In transportation news, CATA announced that the first phase of a Michigan/Grand River avenues transportation study is complete.

Jason Ball, a systems planner for CATA, said the first phase identified a “bus rapid transit” route as the most feasible possibility for connecting Meridian Mall and downtown Lansing because it “meets the needs of the corridor” and is “most cost effective.”

CATA’s No. 1 route could be improved, he said, with a faster bus line that moves down the middle of the corridor rather than on the outer lanes. But construction is still a long way off and not guaranteed — the project hinges largely on federal grant funding.

Sandy Dragoo, executive director of CATA, said getting the money together for capital investments — which is highly competitive — is the next challenge.

“Going into the next phase, the federal funding piece is a very tough piece,” she said. “It will be several months before we even know if it will go into the next phase.”

In other news, the first of eight tributes approved by the Council set Friday as A. Philip Randolph Day for an instrumental figure in the Civil Rights movement who helped Martin Luther King Jr. lead the March on Washington in 1964. Randolph was born April 15, 1889, in Florida.

The second tribute recognized April as Child Abuse Prevention Month and today as Child Abuse Prevention Day.
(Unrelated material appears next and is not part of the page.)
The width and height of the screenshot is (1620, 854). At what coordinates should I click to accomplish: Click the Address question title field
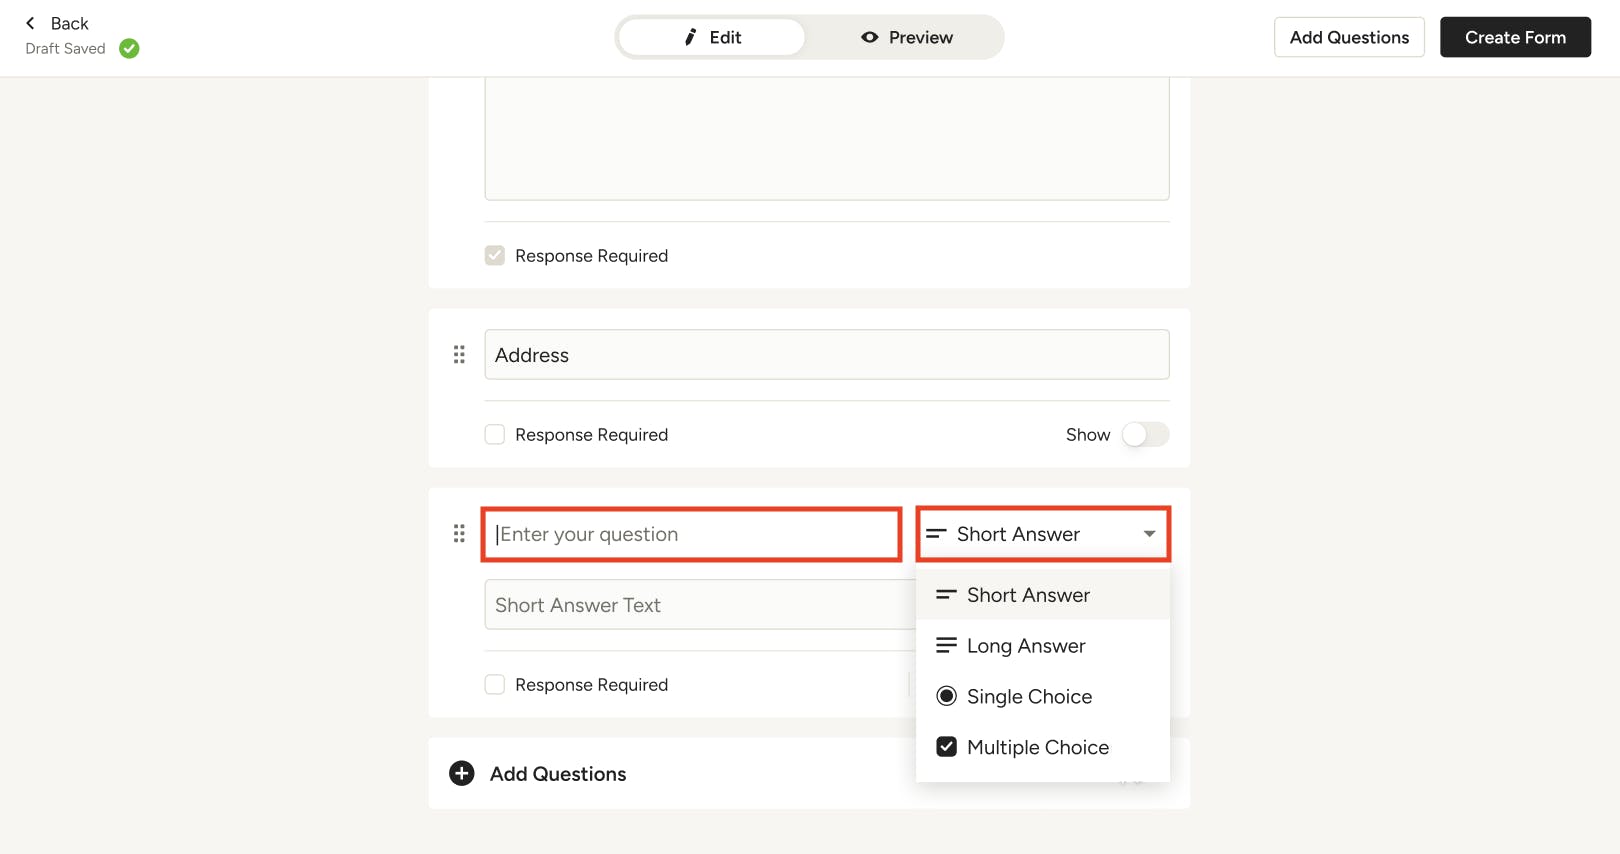pyautogui.click(x=826, y=355)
Six tributes recognized award recipients from the 29th annual Founders’ Day Awards, hosted by the National Association of Negro Business and Professional Women’s Clubs. Robin Smith was awarded the Sojourner Truth Award for promoting diversity in education; Linda Sims won the Community Service Award for starting her own community service coordination business after working for more than 20 years at the state; James Jackson won the Frederick Douglass Award as a syndicated columnist and author; Stacy Lewis won the Business Excellence Award for starting her own State Farm Insurance Co. branch in Lansing; Raynida Haynes won the Youth on the Move Award for her participation in extracurricular activities at Sexton High School and Paradise Maranatha Baptist Church; and Jayson Howell also won a Youth on the Move Award for his volunteer hours at Friendship Baptist Church

In budget news, Fourth Ward Councilwoman Jessica Yorko announced two public budget hearings for this week. The first is 6:30 to 8:30 at the Southside Community Center, 5815 Wise Road. The second is Thursday at the same time at Pattengill Middle School, 616 Marshall St.